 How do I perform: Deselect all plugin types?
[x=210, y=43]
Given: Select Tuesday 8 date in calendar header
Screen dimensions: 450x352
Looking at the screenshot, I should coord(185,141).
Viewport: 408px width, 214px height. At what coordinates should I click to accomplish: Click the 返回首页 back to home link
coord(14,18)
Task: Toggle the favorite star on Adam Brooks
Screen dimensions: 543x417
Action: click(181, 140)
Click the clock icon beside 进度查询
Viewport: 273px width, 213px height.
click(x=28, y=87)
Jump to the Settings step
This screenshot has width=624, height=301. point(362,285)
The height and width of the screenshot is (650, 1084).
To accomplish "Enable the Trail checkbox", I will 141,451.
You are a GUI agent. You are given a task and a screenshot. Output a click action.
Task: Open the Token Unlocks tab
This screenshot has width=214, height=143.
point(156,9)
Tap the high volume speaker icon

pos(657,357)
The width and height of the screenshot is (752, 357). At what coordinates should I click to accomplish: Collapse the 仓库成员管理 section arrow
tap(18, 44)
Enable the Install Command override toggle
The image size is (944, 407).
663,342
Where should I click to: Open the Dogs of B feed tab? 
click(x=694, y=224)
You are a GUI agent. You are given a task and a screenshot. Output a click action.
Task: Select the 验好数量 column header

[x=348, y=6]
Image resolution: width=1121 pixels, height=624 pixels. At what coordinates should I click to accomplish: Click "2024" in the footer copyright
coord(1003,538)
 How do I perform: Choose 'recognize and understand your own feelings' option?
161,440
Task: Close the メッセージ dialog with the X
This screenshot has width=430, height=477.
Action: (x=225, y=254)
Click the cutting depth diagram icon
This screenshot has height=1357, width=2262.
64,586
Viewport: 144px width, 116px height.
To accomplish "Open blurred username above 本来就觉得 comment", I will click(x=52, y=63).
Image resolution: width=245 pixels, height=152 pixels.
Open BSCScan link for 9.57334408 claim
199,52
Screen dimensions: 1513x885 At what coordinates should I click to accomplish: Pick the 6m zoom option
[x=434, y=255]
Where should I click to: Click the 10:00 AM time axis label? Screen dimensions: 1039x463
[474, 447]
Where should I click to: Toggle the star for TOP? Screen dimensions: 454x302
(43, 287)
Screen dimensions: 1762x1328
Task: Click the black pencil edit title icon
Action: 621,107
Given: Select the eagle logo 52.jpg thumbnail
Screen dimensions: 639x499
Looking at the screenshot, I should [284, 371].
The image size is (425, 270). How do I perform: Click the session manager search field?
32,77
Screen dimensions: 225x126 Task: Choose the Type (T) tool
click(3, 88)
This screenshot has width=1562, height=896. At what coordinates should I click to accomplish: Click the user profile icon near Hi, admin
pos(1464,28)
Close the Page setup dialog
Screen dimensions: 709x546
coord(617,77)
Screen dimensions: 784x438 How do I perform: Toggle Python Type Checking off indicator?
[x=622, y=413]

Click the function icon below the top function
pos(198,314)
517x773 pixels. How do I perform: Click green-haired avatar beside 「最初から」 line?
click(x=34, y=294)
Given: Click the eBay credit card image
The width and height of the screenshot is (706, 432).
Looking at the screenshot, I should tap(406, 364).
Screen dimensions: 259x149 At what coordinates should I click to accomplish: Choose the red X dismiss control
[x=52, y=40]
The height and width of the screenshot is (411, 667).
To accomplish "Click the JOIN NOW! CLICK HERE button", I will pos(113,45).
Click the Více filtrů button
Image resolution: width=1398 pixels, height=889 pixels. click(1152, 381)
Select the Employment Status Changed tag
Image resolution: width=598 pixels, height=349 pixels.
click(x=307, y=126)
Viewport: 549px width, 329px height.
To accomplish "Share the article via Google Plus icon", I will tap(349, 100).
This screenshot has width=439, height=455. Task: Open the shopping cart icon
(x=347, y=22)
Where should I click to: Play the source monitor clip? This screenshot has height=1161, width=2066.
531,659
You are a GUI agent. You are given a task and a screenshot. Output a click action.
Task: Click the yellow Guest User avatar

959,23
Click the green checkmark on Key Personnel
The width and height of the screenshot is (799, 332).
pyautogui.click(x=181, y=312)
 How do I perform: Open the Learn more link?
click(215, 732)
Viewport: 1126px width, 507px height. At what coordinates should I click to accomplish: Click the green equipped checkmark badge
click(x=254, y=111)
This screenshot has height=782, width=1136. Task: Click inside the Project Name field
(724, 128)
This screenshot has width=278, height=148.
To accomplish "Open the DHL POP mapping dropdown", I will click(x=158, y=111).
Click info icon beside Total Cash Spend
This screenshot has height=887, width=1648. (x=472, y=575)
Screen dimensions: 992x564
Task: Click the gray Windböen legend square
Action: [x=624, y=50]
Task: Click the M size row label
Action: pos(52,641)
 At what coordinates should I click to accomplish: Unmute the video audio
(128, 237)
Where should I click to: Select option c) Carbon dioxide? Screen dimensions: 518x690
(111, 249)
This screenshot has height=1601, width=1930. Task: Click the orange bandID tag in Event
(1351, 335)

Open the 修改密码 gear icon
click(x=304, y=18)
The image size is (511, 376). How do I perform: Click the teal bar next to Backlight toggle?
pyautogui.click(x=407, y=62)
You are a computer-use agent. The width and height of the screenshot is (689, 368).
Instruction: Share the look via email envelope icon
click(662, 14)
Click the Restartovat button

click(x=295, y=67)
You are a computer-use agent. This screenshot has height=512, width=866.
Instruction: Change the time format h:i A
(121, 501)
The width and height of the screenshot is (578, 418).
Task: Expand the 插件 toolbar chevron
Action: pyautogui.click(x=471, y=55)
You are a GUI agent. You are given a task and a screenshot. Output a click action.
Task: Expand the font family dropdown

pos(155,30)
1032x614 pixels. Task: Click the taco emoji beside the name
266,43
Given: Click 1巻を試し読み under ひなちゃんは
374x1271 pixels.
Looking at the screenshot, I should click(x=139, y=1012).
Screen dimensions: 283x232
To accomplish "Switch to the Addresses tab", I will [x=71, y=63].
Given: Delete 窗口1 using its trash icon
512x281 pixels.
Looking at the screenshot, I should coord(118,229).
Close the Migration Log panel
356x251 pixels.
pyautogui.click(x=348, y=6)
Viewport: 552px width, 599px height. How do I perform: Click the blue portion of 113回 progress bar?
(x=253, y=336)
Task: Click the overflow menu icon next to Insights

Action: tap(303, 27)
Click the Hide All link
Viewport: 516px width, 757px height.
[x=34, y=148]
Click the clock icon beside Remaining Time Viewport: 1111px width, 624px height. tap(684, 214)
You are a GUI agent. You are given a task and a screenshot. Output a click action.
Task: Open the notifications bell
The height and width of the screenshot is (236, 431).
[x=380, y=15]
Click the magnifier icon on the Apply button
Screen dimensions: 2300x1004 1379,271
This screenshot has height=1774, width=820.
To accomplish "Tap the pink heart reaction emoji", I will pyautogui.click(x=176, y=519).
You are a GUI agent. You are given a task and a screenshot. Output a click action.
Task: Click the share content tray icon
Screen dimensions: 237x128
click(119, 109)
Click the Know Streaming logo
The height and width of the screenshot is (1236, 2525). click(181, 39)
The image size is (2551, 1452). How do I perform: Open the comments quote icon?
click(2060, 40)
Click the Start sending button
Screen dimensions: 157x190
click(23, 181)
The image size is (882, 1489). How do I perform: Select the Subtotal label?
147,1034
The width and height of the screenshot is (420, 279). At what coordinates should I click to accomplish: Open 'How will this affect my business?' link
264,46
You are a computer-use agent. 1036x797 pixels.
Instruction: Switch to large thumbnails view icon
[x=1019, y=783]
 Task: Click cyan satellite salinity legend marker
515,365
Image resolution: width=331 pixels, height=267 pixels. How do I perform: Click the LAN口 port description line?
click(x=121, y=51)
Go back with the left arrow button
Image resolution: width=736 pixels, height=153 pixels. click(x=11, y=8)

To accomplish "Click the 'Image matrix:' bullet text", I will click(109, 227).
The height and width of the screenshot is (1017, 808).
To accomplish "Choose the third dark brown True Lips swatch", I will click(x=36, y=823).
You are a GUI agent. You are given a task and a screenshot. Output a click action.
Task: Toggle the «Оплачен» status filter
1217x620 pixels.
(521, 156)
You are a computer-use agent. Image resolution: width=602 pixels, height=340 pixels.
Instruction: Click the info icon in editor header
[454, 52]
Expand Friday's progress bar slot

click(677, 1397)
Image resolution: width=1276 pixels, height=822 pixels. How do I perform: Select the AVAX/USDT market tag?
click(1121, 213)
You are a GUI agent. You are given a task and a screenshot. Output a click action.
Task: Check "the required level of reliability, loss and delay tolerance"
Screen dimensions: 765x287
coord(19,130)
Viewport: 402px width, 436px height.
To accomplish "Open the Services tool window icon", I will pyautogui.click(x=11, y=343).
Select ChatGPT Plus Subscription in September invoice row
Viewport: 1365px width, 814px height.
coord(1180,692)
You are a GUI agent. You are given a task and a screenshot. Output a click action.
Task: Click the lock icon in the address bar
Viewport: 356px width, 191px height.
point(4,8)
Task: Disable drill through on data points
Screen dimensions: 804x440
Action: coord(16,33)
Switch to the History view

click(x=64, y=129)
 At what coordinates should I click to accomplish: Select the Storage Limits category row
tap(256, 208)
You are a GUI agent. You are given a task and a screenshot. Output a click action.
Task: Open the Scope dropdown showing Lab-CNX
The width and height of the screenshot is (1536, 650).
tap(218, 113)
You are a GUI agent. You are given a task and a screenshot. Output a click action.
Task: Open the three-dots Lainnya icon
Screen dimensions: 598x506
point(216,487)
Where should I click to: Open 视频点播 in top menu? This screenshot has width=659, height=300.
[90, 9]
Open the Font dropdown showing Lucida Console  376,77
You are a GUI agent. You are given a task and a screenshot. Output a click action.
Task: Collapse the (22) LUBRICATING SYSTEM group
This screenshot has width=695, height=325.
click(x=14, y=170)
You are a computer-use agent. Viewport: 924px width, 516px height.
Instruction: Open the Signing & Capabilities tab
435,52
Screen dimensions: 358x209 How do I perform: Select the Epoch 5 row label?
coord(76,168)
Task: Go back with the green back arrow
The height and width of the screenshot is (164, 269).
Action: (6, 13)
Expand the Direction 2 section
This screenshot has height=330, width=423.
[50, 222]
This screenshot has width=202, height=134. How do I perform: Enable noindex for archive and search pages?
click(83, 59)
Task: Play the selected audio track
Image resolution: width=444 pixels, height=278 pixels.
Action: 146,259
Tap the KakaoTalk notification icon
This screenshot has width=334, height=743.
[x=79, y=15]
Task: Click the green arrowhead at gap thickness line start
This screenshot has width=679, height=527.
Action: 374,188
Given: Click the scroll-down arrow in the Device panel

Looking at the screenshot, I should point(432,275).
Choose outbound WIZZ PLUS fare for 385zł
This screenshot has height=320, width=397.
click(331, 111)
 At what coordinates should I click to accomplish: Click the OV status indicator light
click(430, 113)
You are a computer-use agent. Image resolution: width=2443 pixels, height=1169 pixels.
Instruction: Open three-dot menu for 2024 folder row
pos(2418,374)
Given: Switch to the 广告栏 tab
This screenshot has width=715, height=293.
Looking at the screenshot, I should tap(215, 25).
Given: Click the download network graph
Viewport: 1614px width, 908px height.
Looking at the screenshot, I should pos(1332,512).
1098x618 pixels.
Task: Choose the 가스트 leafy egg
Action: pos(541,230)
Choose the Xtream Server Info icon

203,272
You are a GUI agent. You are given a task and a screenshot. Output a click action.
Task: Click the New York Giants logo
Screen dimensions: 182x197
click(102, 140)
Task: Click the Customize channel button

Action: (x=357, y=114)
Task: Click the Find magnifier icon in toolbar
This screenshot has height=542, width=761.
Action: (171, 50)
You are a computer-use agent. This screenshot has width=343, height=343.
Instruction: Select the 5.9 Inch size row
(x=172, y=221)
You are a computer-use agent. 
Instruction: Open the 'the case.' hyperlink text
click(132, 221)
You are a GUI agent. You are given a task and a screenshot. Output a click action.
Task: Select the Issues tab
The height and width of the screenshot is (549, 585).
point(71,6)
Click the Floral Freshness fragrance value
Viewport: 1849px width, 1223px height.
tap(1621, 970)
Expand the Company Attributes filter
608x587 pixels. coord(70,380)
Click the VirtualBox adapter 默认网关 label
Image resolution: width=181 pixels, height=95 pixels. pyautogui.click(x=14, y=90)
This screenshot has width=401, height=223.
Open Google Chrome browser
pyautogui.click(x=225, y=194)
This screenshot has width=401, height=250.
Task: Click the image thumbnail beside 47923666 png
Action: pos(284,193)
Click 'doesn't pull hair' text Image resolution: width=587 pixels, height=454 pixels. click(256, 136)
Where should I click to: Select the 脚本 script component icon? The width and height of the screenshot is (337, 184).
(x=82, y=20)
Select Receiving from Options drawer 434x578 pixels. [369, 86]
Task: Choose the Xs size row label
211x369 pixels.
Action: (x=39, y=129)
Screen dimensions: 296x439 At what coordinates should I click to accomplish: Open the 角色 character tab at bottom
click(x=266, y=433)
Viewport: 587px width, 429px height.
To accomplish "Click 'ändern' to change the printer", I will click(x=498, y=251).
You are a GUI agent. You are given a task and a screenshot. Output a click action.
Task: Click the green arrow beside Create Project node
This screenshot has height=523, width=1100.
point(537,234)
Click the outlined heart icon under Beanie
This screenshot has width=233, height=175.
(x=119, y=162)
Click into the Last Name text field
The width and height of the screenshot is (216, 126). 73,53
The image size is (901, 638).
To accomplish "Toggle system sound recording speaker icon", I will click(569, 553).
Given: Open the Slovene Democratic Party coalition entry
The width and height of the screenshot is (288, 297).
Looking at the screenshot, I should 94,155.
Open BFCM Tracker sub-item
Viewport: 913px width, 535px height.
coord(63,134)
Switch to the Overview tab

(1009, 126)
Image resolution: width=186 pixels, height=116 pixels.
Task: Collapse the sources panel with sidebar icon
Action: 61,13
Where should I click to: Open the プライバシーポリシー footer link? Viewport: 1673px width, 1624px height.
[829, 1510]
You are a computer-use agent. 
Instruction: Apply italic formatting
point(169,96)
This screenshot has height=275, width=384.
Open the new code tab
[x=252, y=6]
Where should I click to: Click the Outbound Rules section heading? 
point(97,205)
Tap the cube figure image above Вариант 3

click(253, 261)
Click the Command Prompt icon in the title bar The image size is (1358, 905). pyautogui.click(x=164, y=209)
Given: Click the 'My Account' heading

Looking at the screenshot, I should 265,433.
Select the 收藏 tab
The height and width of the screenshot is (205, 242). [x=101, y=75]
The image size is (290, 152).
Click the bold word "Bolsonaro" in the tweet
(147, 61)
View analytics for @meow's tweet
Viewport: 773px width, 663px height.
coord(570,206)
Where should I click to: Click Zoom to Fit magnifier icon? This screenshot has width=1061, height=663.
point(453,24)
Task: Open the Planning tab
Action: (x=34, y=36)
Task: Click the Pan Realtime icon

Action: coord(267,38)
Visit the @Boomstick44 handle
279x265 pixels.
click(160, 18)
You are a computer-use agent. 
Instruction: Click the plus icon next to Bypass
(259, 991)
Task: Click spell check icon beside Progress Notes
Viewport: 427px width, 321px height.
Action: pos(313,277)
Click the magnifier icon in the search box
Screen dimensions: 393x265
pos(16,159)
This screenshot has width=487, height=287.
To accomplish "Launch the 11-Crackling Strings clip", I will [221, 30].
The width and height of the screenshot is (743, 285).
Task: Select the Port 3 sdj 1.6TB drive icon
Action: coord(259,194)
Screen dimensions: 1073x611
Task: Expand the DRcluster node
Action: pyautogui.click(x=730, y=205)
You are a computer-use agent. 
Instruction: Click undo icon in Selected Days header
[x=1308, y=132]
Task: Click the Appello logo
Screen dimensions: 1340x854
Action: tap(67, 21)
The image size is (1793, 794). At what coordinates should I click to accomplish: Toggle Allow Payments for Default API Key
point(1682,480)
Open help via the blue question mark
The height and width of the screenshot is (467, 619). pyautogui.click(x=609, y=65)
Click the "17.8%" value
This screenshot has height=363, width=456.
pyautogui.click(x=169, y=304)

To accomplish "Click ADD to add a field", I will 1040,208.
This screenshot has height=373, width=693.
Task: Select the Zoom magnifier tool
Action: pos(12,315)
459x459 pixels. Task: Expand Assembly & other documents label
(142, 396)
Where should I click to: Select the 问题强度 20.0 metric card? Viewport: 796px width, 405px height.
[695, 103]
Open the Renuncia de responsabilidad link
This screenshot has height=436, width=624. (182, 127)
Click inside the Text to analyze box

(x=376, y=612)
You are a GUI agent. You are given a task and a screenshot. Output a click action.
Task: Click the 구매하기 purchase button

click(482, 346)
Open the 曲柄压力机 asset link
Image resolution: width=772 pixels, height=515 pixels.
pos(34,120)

*INSTRUCTIONS FOR THE TASK*:
Write out the material word for word, from its start through the line containing "[x=348, y=6]".

*RESULT OF THIS EXERCISE*:
 How do I perform: Deselect all plugin types?
[x=210, y=43]
Given: Select Tuesday 8 date in calendar header
Screen dimensions: 450x352
Looking at the screenshot, I should coord(185,141).
Viewport: 408px width, 214px height. At what coordinates should I click to accomplish: Click the 返回首页 back to home link
coord(14,18)
Task: Toggle the favorite star on Adam Brooks
Screen dimensions: 543x417
Action: click(181, 140)
Click the clock icon beside 进度查询
Viewport: 273px width, 213px height.
click(x=28, y=87)
Jump to the Settings step
This screenshot has width=624, height=301. point(362,285)
The height and width of the screenshot is (650, 1084).
To accomplish "Enable the Trail checkbox", I will 141,451.
You are a GUI agent. You are given a task and a screenshot. Output a click action.
Task: Open the Token Unlocks tab
This screenshot has width=214, height=143.
point(156,9)
Tap the high volume speaker icon

pos(657,357)
The width and height of the screenshot is (752, 357). At what coordinates should I click to accomplish: Collapse the 仓库成员管理 section arrow
tap(18, 44)
Enable the Install Command override toggle
The image size is (944, 407).
663,342
Where should I click to: Open the Dogs of B feed tab? 
click(x=694, y=224)
You are a GUI agent. You are given a task and a screenshot. Output a click action.
Task: Select the 验好数量 column header

[x=348, y=6]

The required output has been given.